▸ **Working data**

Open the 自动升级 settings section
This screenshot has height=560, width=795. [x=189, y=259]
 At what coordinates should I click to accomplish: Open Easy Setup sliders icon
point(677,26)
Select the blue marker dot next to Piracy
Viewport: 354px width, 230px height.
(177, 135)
--
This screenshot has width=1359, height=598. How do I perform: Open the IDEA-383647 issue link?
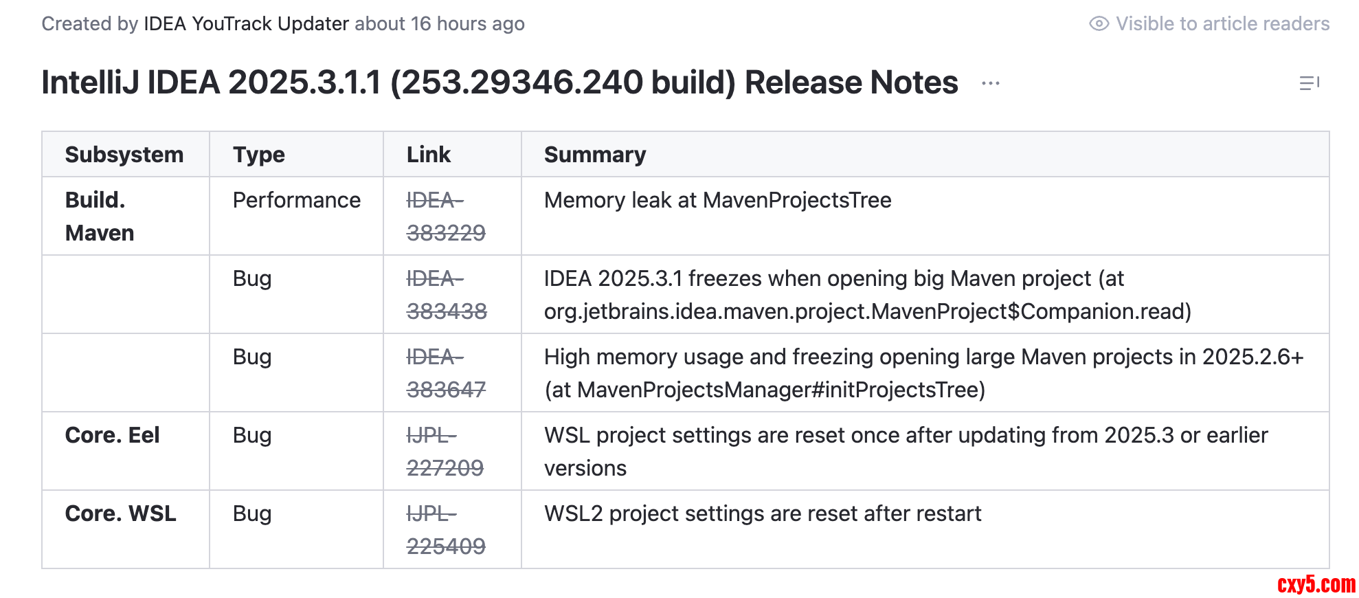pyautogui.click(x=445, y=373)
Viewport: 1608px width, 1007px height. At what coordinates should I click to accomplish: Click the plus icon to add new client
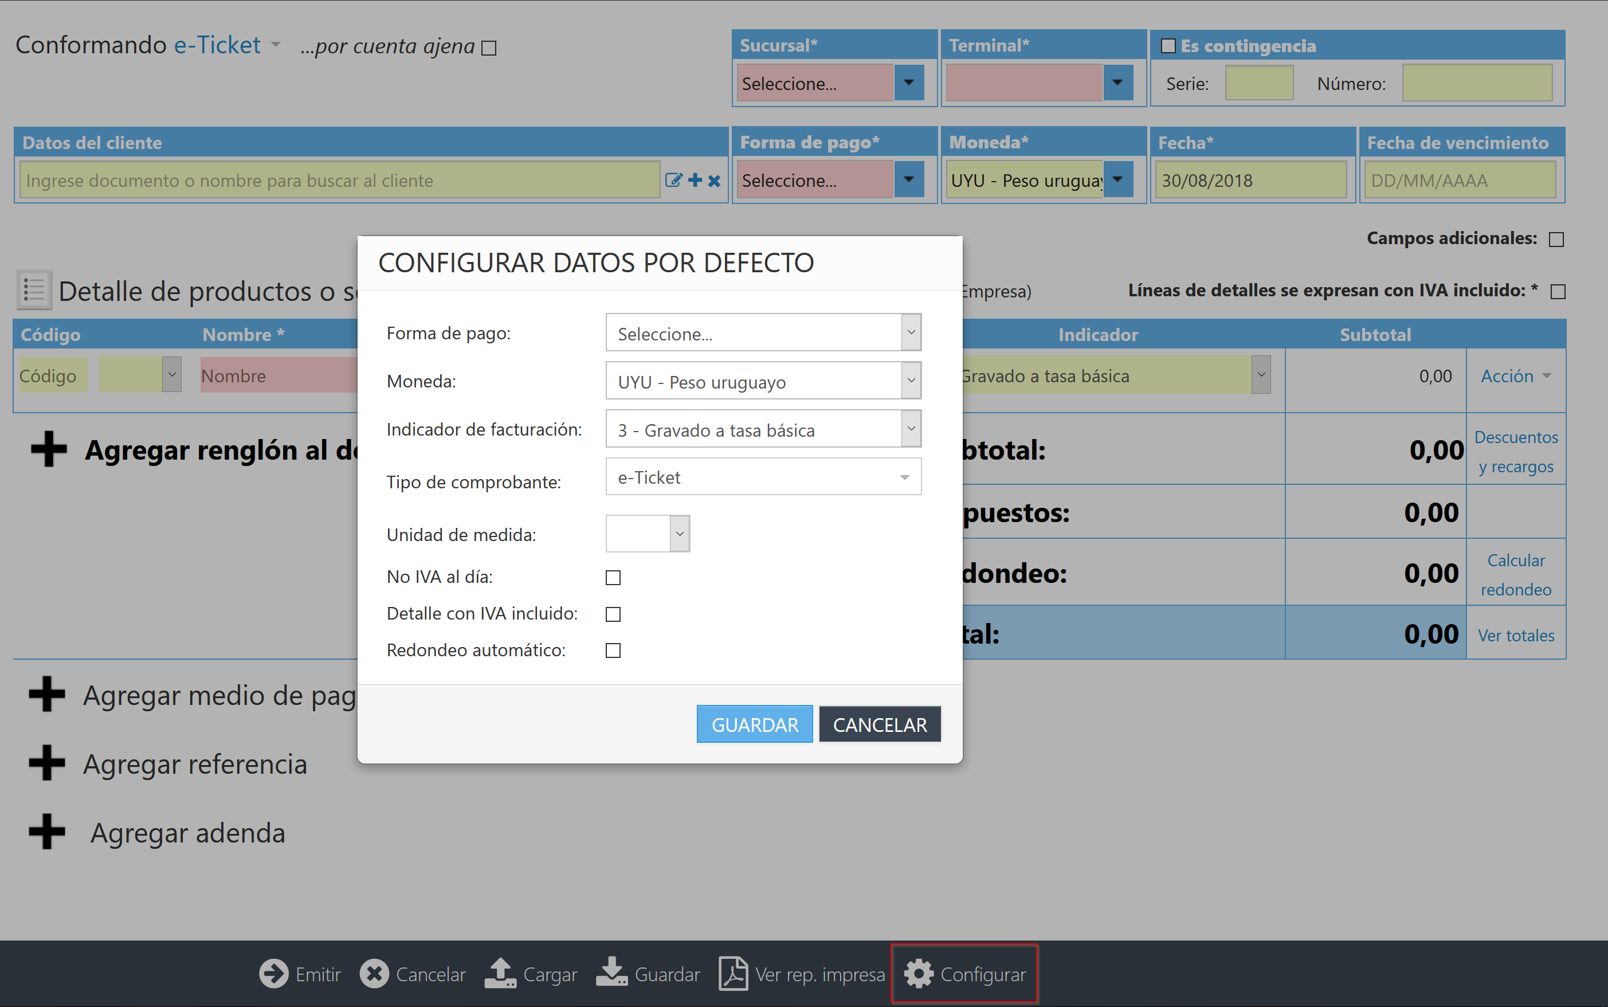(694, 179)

▸ **Written exercise**
Arrange the listing lines from the one containing "Open the 自动升级 settings section" through the one containing "point(677,26)" as a Markdown table with the columns Row and Text, numbering each line and skipping any blank lines.

▸ **Result below**
| Row | Text |
|---|---|
| 1 | Open the 自动升级 settings section |
| 2 | This screenshot has height=560, width=795. [x=189, y=259] |
| 3 |  At what coordinates should I click to accomplish: Open Easy Setup sliders icon |
| 4 | point(677,26) |